A Provisional Guide for Observing a Weekly Day of Rest
What is this?
The Sabbath Manifesto is a creative project designed to slow down lives in an increasingly hectic world.
We’ve created 10 core principles completely open for your unique interpretation. We welcome you to join us as we carve a weekly timeout into our lives and to continue the momentum of the National Day of Unplugging throughout the year. In March 2012, we will take the Sabbath Manifesto and the National Day of Unplugging to South By Southwest – the most plugged in place in the world – with a panel on taking a digital detox. Come to our off-the-record, technology-free panel, "Tech Detox: Can You Survive a Day Without Technology?" at 9:30 a.m. Sunday, March 11 in the Brazos Room of the Courtyard Marriott in Austin. Continue the conversation that evening at SXSWi’s First-Ever Unplugged Party, 5-6:30 p.m. at The Lodge, 411 East 6th Street Austin. Price of admission is checking your cell phone.
The third annual National Day of Unplugging will take place on March 23-24, 2012.
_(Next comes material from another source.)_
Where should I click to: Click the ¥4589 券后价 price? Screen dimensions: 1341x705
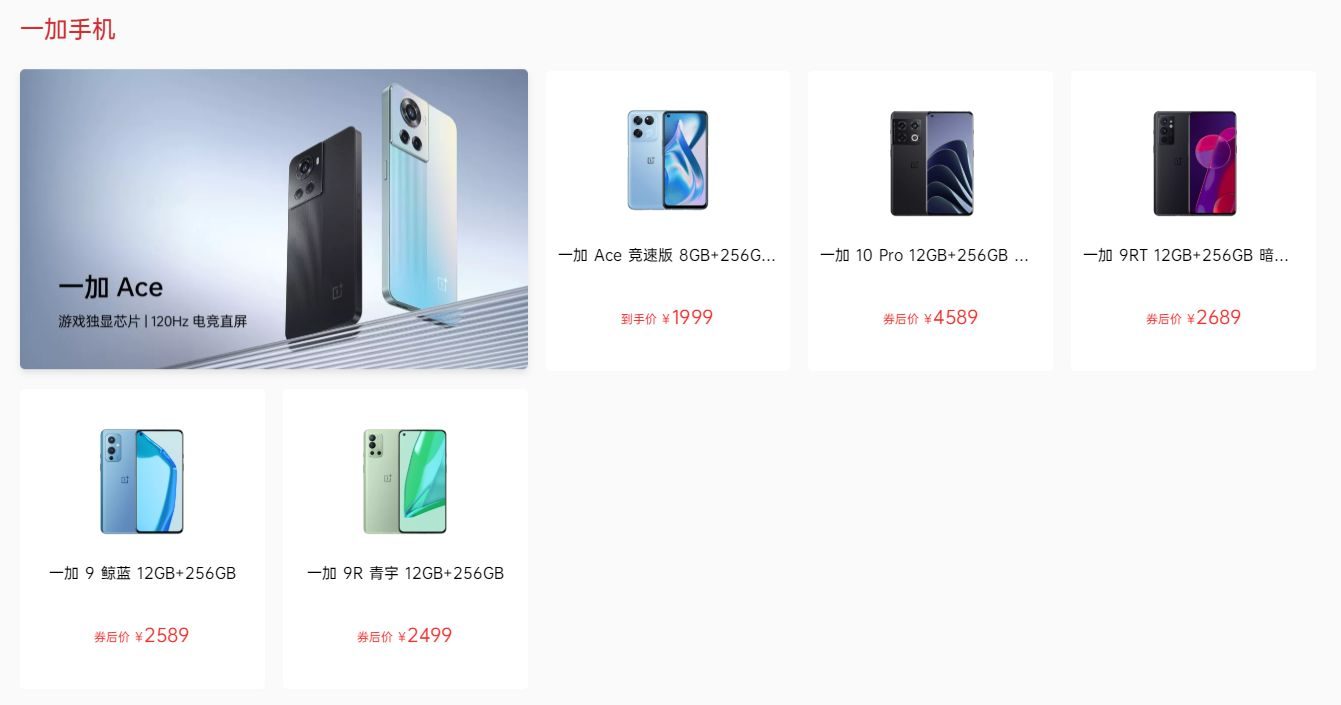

“Man’s rank is his power to uplift. ”
- George McDonald
Sharon
It is SO commendable to donate money to charity organizations! Bless all who can do that! However, I would like to suggest that you get out and help your neighbor, or someone who needs a hand. Not always a hand-out, but maybe visit a friend with a fresh baked loaf of bread and a promise to help mow their lawn on Sunday or during the week, or visit a very lonely shut-in or an elderly person. Grab some friends and go sing to the folks in a nursing home, you will put a song in their heart….(yours too). It's not always about giving money..its about giving of yourself. Sometimes that's harder to do because our time is so precious!
JTabes
How do those of us who abstain from commerce and the creation of permanent goods or structures accomplish this goal on the Sabbath? By sharing our table perhaps, but that is limiting. I would argue perhaps that six days a week we spend engaged in the act of tikkun olam, repairing the world; on the seventh, the world is elevated to a more perfect plane without our intervention. Keeping Shabbat readies us to meet whatever challenges the next week brings, recharging our batteries (for work and philanthropy) in a meaningful and intentional way.
Noam
I agree that certain kinds of Philanthropy are too active and involved to fall into the Sabbath spirit. However, as a High School student, my Synagogue youth group friends and I would visit nursing home residents every Shabbat afternoon. We sat with them and talked, heard stories about their lives, families, adventures etc. This was a very relaxed, relective and recharging experience whcih I felt was in tune with the Sabath spirit.
mmshfry
Besides Sabbath Philanthropy (monetary-focused charity), there are other, way better, acts to Give back. Sharon and Noam write of an excellent way here that also includes within it the principle Getting outside — namely, WALKING to a nursing home or hospital. Another incredibly simple way of Giving back is to extend your neighbor a friendly Sabbath greeting. Why is this Giving back? Because this simple gesture welcomes and INCLUDES others, and can easily provide the side benefit of fulfilling the principle of Connecting with loved ones. This last one seems to me something of a no-brainer, yet is so very simple that it invariably gets overlooked these days.
chanabatya
Can we apply the economic argument, that a decision not to buy is a decision to sell? If so, can we apply this to Shabbat thus: a decision not to take, not to consume, not to buy, is a decision to give back, to release?
June
Give back what others have poured into your life such as
Praying more for others.
Helping others.
Blessing with $$ where & when you are led
Giving to others needs – items
Gift surprises to spread joy.
Parkerpugs
While non-monetary giving is an excellent way to honor the giving Sabbath, monetary offerings are just as effective in achieving a correct flow of intention. The San Francisco AIDS Foundation uses every penny that you donate toward the AIDS Lifecycle fundraising, to life-saving programs everyday. just sayin’ http://www.tofighthiv.org/site/TR/AIDSLIFECYCLE10/AIDSLifeCycleCenter?px=1126973&pg=personal&fr_id=1320
Joan Stuchner
You can’t always do everything, but we often invite someone over for Shabbat, and when my son was younger we usually had two or three kids, Jewish, Christian etc. share our table. On Saturdays we’d often feed the ducks in Queen E. Park. A special family Shabbat thing. And we always put money in the pushke.